There’s a reasonably good chance CRM mavens will face an interesting problem within a week: How can marketing mend a baseball fan’s broken heart?
Barring a settlement, on Aug. 30 the Major League Baseball season will prematurely end in a labor dispute. A few years ago I wrote a piece on how sports franchises, which excel at brand marketing but tend to fall down on customer relationship building, could keep their fan bases when their product – the players – was no longer available. Sadly, it looks like it’s time for a revisit.
Craig Wood, then with KnowledgeBase Marketing and now president of DIRECT’s research partner Yankelovich Inc.’s Monitor MindBase unit, once noted that the teams that have an ongoing dialog with fans before a strike will have the smallest attrition rates.
During the late 1990s, there was little indication that teams were communicating with their fans. As part of a group that buys tickets for a local team’s Saturday home games, I can personally attest that it still ain’t so. Actually, the only communication we’ve received from them recently was a request for playoff ticket money by Aug. 30 – the date of the potential strike. I’m hoping it was an unfortunate coincidence.
Regardless, my group, and thousands of valuable season ticket holders like us, are going to react badly to a strike. As John Sorrentino, vice president for ticket sales for the Houston Astros said about advance sales after the last shutdown was resolved, "People were just not responding. In a normal year you just send them an invoice and they send you a check. [After the strike] we had to send them an invoice and then call them three or four times."
Even so, the Astros lost nearly 2,000 regular season ticket holders, and it was only when several players made runs at records that fans throughout the country began to re-embrace the sport.
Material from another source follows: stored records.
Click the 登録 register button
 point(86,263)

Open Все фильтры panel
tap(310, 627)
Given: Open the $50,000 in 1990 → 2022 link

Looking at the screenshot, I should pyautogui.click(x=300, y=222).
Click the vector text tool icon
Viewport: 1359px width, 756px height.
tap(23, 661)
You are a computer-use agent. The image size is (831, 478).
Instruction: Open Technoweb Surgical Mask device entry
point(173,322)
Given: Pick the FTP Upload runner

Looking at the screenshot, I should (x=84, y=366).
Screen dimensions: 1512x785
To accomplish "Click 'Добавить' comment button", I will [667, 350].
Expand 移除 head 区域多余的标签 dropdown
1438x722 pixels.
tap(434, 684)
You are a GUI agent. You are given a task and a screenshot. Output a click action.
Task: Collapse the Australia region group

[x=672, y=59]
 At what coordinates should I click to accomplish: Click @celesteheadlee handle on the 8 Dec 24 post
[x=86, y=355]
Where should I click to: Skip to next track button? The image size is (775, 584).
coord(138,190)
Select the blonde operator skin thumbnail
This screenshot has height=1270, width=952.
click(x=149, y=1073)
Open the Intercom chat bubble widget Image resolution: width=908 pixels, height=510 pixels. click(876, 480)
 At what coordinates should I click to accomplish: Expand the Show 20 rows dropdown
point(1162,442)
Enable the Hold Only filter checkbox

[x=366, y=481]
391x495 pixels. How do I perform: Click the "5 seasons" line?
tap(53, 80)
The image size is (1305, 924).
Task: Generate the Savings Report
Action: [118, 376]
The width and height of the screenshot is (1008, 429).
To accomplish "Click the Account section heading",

In 2003 there will be fewer records being chased, and a lot more fans feeling burned.
During the 1998 National Basketball Association lockout, the league coordinated a Valentine’s Day card mailing, in which personally autographed cards were sent to season ticket holders. When the National Hockey League had a lockout that stopped its 1994-95 season, the San Jose Sharks contacted their ticket holders "by any means we had," according to Malcolm Bordelon, the executive vice president of business operations.
To Major League Baseball, I offer this unsolicited advice: Better be prepared to take a major expense on some highly personal marketing, boys. Your fan base is poorer and angrier now, and is going to need to see some serious love.
I’ll end by quoting Wood again: "The team that gets on top of [loyalty marketing efforts] will be the one that [has an edge in] the battle for entertainment dollars." Don’t know about you, but if the remainder of the 2002 season is cancelled, come 2003 my Yankee pin money is going into Harry Potter’s coffers.